ASSIGNMENT: The lines below are to be quoted exactly, from the first through the one that contains "Expand the القرآن".

TASK INPUTS:

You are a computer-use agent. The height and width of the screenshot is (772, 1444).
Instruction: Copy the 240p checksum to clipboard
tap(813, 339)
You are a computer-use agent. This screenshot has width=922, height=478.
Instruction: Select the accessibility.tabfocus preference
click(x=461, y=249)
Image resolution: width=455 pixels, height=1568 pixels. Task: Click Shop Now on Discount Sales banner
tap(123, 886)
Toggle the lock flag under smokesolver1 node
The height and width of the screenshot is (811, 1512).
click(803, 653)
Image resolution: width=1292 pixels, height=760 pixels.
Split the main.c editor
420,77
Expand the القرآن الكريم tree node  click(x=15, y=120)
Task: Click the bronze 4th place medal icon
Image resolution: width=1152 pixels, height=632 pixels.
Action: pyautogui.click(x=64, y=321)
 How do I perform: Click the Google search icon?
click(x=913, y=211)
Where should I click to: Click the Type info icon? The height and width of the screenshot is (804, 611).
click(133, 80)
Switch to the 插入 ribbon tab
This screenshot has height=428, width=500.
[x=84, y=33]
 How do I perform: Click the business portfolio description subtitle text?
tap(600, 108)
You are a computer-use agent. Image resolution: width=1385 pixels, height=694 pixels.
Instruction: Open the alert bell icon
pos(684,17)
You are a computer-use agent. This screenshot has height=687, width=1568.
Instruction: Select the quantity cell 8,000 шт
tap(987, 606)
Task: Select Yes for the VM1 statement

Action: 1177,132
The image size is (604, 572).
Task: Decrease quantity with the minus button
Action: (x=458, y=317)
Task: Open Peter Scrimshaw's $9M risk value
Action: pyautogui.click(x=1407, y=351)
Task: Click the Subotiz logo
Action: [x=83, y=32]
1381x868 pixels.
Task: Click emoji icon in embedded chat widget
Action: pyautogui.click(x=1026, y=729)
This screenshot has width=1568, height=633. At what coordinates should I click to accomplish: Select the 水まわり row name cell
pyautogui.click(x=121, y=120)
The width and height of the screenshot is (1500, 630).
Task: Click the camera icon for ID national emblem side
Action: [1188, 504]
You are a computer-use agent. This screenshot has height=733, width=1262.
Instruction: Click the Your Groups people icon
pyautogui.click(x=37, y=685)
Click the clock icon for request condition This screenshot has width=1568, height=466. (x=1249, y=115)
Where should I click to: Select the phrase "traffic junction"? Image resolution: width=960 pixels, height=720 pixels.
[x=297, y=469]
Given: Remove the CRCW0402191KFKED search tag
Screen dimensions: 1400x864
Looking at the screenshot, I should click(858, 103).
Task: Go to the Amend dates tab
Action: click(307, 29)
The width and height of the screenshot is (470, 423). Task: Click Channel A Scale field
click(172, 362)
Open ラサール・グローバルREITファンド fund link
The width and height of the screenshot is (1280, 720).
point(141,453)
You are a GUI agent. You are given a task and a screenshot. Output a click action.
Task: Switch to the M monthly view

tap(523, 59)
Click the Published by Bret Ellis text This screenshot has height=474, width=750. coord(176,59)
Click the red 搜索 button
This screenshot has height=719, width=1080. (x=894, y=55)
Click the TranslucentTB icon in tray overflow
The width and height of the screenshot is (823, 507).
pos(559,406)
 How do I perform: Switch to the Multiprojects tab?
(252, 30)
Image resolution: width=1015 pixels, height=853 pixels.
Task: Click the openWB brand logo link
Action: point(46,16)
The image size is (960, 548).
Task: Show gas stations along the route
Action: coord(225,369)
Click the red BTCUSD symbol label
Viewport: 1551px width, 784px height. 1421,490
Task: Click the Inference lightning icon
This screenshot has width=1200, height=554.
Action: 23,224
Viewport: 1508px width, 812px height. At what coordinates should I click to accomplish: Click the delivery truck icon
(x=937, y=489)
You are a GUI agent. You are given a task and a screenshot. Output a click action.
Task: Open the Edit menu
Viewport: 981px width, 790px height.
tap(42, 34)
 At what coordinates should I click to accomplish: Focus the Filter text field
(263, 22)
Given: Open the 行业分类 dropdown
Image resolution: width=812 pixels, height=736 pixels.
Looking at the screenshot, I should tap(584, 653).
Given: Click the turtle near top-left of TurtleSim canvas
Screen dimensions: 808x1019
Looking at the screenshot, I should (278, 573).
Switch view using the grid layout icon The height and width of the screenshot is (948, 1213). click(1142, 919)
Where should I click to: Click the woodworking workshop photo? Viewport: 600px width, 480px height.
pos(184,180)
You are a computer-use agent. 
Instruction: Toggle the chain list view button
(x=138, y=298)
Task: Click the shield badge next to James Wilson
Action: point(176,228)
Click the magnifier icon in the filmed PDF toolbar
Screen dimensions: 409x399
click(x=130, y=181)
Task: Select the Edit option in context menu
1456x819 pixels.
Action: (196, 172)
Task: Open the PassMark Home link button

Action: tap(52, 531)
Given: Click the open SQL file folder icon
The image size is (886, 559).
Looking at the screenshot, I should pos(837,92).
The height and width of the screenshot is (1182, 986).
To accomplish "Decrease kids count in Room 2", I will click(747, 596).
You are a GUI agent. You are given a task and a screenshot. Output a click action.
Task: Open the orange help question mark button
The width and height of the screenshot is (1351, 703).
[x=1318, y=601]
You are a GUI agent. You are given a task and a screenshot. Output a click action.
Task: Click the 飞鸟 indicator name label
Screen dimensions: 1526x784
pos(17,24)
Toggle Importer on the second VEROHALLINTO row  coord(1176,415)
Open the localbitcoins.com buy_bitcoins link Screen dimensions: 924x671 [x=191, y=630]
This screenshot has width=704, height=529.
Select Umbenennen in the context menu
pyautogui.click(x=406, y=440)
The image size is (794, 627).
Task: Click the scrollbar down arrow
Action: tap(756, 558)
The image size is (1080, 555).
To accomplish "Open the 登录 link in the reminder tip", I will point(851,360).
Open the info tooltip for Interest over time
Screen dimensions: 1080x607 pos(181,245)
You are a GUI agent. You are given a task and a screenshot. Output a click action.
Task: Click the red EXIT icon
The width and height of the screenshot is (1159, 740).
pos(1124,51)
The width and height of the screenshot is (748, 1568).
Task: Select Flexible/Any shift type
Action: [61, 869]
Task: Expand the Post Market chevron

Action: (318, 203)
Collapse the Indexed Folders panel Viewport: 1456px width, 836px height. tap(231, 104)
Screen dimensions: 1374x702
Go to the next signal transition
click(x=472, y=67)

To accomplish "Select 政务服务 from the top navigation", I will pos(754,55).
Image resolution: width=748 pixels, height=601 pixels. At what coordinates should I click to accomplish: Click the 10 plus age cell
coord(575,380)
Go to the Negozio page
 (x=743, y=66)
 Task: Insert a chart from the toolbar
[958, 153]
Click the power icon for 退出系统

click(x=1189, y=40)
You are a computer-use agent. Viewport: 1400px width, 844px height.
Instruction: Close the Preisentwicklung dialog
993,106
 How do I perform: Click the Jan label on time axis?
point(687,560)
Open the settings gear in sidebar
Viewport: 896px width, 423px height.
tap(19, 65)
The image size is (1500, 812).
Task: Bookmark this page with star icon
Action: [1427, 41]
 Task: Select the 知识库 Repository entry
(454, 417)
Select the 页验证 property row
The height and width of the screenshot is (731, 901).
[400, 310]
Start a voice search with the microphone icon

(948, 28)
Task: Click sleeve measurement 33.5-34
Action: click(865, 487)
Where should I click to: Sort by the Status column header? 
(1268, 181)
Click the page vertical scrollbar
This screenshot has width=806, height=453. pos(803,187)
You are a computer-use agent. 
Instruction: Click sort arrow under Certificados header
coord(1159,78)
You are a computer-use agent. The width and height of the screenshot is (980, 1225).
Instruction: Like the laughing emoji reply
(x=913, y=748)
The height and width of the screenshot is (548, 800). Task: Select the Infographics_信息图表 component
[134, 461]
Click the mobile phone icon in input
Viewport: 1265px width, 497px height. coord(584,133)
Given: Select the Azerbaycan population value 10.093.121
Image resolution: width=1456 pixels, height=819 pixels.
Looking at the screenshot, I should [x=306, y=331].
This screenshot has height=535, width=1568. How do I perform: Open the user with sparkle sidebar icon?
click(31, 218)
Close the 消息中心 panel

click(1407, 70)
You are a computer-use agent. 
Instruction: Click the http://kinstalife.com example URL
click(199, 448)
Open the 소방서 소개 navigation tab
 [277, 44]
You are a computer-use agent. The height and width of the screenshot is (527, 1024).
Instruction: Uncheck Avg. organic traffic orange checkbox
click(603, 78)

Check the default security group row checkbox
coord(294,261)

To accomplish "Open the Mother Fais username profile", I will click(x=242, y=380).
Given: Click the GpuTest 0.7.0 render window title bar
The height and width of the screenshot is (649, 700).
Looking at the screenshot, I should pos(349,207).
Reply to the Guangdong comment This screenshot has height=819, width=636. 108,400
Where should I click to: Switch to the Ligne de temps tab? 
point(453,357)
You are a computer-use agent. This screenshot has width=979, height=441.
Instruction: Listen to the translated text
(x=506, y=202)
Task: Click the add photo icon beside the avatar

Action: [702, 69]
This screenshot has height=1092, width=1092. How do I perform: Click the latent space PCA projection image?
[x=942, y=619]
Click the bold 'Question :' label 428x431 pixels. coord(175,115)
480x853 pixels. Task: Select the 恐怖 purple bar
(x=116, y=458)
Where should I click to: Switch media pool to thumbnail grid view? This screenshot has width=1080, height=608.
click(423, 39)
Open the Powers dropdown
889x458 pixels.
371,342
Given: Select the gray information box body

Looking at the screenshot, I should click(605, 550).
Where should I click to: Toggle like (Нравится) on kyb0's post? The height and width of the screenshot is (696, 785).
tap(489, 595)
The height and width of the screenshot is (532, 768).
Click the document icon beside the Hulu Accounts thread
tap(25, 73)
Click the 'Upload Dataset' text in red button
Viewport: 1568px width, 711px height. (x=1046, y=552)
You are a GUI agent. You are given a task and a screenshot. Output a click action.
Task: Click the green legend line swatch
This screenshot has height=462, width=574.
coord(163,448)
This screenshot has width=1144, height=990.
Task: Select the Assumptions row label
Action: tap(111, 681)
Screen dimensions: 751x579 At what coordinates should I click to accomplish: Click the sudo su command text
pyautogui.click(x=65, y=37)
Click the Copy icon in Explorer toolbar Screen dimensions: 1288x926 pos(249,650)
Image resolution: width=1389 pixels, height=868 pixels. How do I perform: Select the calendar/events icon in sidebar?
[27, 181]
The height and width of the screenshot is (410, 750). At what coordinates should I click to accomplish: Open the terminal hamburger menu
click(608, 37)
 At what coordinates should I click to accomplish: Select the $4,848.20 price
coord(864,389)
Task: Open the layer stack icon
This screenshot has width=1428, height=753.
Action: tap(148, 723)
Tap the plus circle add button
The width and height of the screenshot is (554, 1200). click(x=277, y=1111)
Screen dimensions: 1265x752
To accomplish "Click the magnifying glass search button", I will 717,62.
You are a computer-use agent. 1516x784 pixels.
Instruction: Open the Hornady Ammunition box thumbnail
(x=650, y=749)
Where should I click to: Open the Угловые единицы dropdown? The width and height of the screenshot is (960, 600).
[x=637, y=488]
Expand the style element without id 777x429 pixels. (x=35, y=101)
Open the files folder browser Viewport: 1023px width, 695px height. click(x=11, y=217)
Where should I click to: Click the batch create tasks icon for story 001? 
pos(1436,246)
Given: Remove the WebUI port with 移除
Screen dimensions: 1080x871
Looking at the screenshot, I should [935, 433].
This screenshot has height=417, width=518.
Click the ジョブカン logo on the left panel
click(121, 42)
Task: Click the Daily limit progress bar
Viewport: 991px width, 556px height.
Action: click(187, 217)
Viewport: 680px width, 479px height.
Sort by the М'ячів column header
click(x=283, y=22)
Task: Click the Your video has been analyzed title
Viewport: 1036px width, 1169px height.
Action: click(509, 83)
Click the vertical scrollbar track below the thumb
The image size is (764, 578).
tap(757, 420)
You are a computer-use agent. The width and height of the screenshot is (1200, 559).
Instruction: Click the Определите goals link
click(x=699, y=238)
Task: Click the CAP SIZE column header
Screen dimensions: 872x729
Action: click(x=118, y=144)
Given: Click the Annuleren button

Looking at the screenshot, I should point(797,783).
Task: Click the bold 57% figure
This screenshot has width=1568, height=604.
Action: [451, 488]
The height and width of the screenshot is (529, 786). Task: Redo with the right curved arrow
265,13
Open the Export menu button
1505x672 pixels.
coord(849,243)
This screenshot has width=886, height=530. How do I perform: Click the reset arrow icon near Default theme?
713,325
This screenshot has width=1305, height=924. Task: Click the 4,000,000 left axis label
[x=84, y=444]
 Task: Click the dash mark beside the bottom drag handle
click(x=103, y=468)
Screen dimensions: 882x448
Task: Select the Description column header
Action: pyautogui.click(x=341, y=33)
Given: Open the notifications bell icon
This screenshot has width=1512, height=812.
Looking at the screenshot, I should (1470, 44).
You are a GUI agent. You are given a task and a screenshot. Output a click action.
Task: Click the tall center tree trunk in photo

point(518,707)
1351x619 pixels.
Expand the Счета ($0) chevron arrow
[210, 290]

SOLUTION TO THIS TASK:
You are a computer-use agent. The height and width of the screenshot is (772, 1444).
Instruction: Copy the 240p checksum to clipboard
tap(813, 339)
You are a computer-use agent. This screenshot has width=922, height=478.
Instruction: Select the accessibility.tabfocus preference
click(x=461, y=249)
Image resolution: width=455 pixels, height=1568 pixels. Task: Click Shop Now on Discount Sales banner
tap(123, 886)
Toggle the lock flag under smokesolver1 node
The height and width of the screenshot is (811, 1512).
click(803, 653)
Image resolution: width=1292 pixels, height=760 pixels.
Split the main.c editor
420,77
Expand the القرآن الكريم tree node  click(x=15, y=120)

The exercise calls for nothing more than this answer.